Depending on how you access lemmy, you can subscribe to communities with a simple click or tap on the community name. It can be a bit finicky via browser because links take you to the community on its home instance. The easiest way to fix that is to add @your home instance at the end of something. As an example, sopuli.xyz/c/[email protected] would take me to c/knives within my home instance, and allow me to subscribe remotely rather than having to sign up on the other instance.

In most of the apps, they take care of that for you, and you can subscribe with a tap on the c/ name in a post header, then the subscribe button (though it isn’t always in the same place in all apps). For someone brand new to lemmy, I recommend jerboa as the first app to try because it has the most fundamental functions in an easy to find way. Subscriptions and blocking are very easy to do.


the other two ways to view lemmy are “subscibed”, and “local”. The first is going to show you only communities you’ve subscribed to. The second will show you everything from your home instance.

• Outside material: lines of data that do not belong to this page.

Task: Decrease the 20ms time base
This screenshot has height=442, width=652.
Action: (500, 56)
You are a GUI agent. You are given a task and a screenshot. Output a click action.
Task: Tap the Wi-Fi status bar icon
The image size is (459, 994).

To find interesting communities, there are multiple options. You can search in your app or browser (open the hamburger icon on the top right to find that function). This will pull up matches to your search term if a community matching that term has been viewed from your home instance before. Since most of the bigger instances are well linked, you’re going to have options most of the time.

There’s also https://lemmyverse.net which can help you find things fairly easy. There’s other options, but I don’t want to swamp you, and those are the two easiest.


So, it isn’t as hard as it looks. The functionality is similar enough to reddit overall, and the learning curve isn’t any heavier than starting to use reddit was (I remember fucking up many a time back 13 or so years ago lol, catching bans because I didn’t understand things, etc).

What’s more, unlike reddit, most people here will help you without picking on you. There’s trolls here too, but less of them, and they tend to not do well.

The differences you’re seeing and thinking are a disadvantage compared to reddit really aren’t. With lemmy being decentralized and federated, what happened at reddit can’t destroy lemmy. The worst that can happen is individual instances closing or being assholes enough to need defederated. You may lose an account, but it’s trivial to find another instance. Seriously, because of the way reddit acted, I decided not to put al my eggs in one basket. I have accounts at all of the major instances, and some minor ones (though not under this name).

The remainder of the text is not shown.